[Input records Boundary: Start]

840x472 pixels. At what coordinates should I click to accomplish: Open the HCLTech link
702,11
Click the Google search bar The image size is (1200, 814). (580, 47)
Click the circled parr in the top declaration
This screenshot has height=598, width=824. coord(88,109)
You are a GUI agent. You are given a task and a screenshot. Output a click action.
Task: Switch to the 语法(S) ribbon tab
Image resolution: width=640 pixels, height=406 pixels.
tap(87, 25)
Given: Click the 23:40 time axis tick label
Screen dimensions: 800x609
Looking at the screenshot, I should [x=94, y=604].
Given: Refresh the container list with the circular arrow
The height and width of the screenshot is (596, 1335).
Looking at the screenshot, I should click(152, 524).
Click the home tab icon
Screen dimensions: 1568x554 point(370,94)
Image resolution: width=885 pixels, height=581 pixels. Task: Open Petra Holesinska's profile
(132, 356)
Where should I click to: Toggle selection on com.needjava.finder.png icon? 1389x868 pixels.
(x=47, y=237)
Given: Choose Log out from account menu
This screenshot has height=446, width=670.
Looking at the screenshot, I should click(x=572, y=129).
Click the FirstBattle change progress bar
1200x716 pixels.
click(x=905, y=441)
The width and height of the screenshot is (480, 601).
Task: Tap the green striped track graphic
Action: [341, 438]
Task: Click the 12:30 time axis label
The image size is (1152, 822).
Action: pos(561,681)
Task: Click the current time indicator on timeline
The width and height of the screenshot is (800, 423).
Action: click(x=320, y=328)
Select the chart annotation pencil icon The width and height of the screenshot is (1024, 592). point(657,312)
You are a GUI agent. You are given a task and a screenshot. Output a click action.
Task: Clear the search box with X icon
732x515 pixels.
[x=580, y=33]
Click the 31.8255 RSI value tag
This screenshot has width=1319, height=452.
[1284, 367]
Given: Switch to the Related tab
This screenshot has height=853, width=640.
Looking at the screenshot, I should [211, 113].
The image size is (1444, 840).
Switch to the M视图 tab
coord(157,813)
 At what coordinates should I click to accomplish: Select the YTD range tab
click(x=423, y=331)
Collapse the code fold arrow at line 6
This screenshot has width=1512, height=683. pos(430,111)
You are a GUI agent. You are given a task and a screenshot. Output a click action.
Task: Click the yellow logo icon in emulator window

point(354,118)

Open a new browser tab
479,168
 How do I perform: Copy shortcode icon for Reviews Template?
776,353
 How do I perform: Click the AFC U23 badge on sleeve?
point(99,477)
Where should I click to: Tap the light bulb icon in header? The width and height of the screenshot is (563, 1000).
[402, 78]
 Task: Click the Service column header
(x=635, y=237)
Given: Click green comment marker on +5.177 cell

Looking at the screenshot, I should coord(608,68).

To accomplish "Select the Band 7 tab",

[Input records Boundary: End]

§ **Task prompt**: If a line of the material contains the word "time", pick it out and copy it.

§ **Answer space**:
Given: Click the 23:40 time axis tick label
Task: Click the 12:30 time axis label
Task: Click the current time indicator on timeline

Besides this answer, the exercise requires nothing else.